A questi si aggiungono i cantieri sul ponte sull'Aurelia tra Zinola e il territorio vadese e in Corso Svizzera. Insomma un vero e proprio cortocircuito viario. 

"È stata ribadita la preoccupazione per la situazione di grave crisi viabilistica che si sta determinando tra i comuni di Savona, Vado e Quiliano, già espressa dalle Organizzazioni datoriali con Ia lettera del 5 maggio e dalle Amministrazioni comunali con numerose missive e da ultimo con la lettera dell'8 maggio - spiegano i tre sindaci in una missiva inviata al Prefetto, alla Provincia, ad Anas, all'Autoritá Portuale e agli enti coinvolti - Come noto, tale situazione è stata generata da insostenibili ed enormi ritardi, accumulati nel cantiere della strada di scorrimento veloce. Nei mesi scorsi queste Amministrazioni avevano più volte evidenziato che l'andamento troppo lento e farraginoso di quel cantiere, oltre a causare disagi in sé, avrebbe anche comportato l'interferenza di quel cantiere con altri interventi, quali quelli sul ponte del Quiliano, da parte di Anas, e su Corso Svizzera a Savona, differiti il piu possibile ma non rinviabili ulteriormente, generando una crisi di viabilità insostenibile per il territorio, che purtroppo era stata ampiamente paventata. Tra l'altro questa situazione si scarica anche sui Corpi di Polizia locale dei tre Comuni chiamati ad una attività straordinaria di gestione del traffico, difficilmente sostenibile nel tempo". 

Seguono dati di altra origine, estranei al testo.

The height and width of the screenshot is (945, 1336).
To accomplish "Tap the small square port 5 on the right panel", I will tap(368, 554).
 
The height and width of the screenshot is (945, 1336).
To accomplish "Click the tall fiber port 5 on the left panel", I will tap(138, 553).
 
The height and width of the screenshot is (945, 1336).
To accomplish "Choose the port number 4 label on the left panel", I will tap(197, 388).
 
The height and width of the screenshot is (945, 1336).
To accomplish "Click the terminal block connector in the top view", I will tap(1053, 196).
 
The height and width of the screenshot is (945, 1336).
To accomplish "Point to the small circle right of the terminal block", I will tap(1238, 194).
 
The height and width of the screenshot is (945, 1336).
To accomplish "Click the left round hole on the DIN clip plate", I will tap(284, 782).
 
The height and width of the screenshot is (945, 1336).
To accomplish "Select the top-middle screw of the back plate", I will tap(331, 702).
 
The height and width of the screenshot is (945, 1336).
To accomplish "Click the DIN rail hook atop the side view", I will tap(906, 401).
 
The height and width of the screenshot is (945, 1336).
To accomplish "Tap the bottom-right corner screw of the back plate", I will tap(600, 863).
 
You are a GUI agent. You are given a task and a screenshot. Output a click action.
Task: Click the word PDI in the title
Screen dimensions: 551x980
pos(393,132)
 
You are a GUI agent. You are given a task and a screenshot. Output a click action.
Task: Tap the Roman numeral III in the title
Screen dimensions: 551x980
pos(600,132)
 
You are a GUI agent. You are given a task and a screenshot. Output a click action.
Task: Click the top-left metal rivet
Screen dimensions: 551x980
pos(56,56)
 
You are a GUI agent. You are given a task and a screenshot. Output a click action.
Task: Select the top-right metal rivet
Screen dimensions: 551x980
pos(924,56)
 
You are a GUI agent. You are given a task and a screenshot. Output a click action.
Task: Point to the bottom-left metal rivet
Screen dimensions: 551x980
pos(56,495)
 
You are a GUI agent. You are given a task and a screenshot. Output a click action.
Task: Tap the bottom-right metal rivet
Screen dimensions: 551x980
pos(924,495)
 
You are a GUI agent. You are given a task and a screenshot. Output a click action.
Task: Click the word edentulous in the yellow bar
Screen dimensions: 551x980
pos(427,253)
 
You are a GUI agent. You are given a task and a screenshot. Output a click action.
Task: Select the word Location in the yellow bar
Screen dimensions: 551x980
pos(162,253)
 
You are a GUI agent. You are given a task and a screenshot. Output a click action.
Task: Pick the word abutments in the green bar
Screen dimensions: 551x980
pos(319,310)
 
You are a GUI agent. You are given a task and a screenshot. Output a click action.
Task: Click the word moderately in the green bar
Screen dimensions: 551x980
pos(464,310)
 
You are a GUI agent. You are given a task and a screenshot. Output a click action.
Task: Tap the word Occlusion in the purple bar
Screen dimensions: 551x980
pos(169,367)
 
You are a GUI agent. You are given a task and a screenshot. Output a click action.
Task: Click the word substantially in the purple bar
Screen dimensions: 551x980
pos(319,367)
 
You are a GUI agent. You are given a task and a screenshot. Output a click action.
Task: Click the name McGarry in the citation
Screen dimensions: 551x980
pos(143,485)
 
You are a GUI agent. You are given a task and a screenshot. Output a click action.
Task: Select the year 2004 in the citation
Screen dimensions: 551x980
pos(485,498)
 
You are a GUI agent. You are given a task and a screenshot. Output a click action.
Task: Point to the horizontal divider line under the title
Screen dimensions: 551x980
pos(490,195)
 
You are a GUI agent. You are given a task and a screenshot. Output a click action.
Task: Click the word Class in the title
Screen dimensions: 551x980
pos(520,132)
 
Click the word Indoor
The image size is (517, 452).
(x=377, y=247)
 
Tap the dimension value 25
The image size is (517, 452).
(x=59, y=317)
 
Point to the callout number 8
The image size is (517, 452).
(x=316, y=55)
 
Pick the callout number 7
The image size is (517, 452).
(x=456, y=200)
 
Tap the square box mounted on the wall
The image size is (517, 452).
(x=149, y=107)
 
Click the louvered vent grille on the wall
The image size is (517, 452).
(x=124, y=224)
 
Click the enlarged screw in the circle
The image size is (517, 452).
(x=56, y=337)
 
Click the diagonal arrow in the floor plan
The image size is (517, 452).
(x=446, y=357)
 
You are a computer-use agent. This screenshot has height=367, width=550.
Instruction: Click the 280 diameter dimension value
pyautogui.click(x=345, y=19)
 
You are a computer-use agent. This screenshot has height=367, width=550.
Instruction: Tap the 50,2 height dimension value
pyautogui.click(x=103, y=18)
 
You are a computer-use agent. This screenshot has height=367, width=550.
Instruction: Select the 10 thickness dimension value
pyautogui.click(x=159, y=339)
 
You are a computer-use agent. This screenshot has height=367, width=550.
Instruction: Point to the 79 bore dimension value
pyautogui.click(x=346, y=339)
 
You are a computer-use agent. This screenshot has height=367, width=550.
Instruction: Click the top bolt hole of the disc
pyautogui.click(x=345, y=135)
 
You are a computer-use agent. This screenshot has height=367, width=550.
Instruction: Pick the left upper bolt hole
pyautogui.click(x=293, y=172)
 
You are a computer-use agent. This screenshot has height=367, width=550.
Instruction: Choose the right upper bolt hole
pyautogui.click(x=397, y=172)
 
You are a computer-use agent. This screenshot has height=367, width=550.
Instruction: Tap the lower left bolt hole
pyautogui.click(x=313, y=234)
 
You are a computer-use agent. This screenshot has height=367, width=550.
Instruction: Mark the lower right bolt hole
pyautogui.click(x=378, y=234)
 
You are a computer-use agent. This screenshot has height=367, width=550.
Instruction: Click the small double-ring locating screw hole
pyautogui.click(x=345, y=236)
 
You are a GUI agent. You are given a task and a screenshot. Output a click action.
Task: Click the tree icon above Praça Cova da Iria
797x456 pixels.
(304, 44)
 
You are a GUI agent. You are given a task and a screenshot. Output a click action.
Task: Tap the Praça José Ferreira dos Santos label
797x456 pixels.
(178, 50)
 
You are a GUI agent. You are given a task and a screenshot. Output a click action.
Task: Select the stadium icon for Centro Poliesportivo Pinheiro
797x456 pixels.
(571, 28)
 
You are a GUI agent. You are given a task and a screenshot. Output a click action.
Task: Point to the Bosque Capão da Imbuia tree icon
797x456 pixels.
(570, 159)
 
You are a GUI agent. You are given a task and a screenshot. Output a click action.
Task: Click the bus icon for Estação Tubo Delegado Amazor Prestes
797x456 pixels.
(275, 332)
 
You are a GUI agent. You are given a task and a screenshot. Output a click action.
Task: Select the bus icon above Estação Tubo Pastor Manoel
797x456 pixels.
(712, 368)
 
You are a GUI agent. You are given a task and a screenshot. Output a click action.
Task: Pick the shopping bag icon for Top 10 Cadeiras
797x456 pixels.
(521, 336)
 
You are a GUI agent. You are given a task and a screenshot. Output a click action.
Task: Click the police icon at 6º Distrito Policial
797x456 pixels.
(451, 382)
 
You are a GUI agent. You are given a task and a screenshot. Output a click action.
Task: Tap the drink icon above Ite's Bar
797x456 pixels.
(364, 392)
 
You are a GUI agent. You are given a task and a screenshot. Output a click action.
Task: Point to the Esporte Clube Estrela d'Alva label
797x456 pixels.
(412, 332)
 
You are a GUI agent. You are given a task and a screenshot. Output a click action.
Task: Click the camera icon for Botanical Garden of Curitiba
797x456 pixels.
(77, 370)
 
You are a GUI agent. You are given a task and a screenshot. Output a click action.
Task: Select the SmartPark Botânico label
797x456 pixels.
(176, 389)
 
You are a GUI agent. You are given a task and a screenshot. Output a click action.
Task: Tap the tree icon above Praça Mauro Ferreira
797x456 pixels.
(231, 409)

"Le sollecitazioni ed indicazioni del tavolo, instaurato da tempo della Prefettura, che ha svolto un prezioso lavoro di coordinamento, purtroppo non sono state recepite adeguatamente della Provincia di Savona. Tra l'altro è pervenuta dall'impresa un'istanza in cui vengono annunciate tempistiche dei lavori incompatibili con quelle dichiarate sempre dall'impresa e della Provincia di Savona nell'ultima riunione in Prefettura, quando era stata annunciata Ia conclusione dei lavori entro il 12 giugno, data appunto poi smentita pochi giorni dopo - continuano i primi cittadini di Savona, Vado e Quiliano - Tutto ciò fa temere che l'attuale gravissima crisi viabilistica non sia adeguatamente gestita ed affrontata della Provincia di Savona, mentre è indifferibile l'adozione di una azione incisiva ed efficace per porvi rimedio. Per queste ragioni, ci permettiamo di ribadire Ia richiesta di convocazione da parte della Prefettura - come già richiesto nella lettera delle Organizzazioni datoriali e della risposta di queste Amministrazioni - di una nuova riunione urgente, rivolta a tutte le Istituzioni coinvolte ed estesa alle Organizzazioni datoriali e all'Autorità di Sistema Portuale".

"A questa riunione, i Comuni di Savona, Vado e Quiliano, d'intesa con le Organizzazioni datoriali, hanno concordato oggi di portare le seguenti proposte: che la Provincia di Savona faccia quanto necessario affinché vengano adottate tutte le modalità operative utili e necessarie, per ridurre i tempi di lavorazione e, nelle more, per rendere più fluido il traffico, quali, a mero titolo di esempio e salve migliore verifica tecnico-contrattuale, le seguenti: provvedere al completamento dell'asfaltatura e procedere alla riapertura del tratto interessato nelle more della realizzazione dell'intervento sui giunti, realizzando questi ultimi anche in orario notturno; aumento degli addetti alle lavorazioni; migliore organizzazione e coordinamento delle diverse lavorazioni. È indispensabile che tutto ciò venga presidiato e monitorato da un tecnico della Provincia - come peraltro previsto della Legge - che garantisca il rispetto delle modalità impartite all'impresa, presenza che ad oggi è assolutamente mancata e che ha determinato un carente controllo del cantiere; che la Provincia di Savona valuti la correttezza dell'operato del RUP e del Direttore Lavori, rispetto agli obblighi di Legge e contrattuali, in considerazione del fatto che le tempistiche delle lavorazioni inizialmente fissate sono state costantemente disattese dall'impresa e continuano a non essere attendibili e non vengono date risposte adeguate alle richieste di conclusione del cantiere e di gestione dei disagi che l'attuale situazione sta generando. Nella riunione potrà ovviamente essere valutata ogni altra iniziativa che di comune accordo si riterrà opportune ed utile da parte di tutte le istituzioni. Aggiungiamo infine che queste amministrazioni si riservano ogni approfondimento per adottare altre azioni a tutela delle comunità che rappresentano" concludono Russo, Gilardi e Isetta.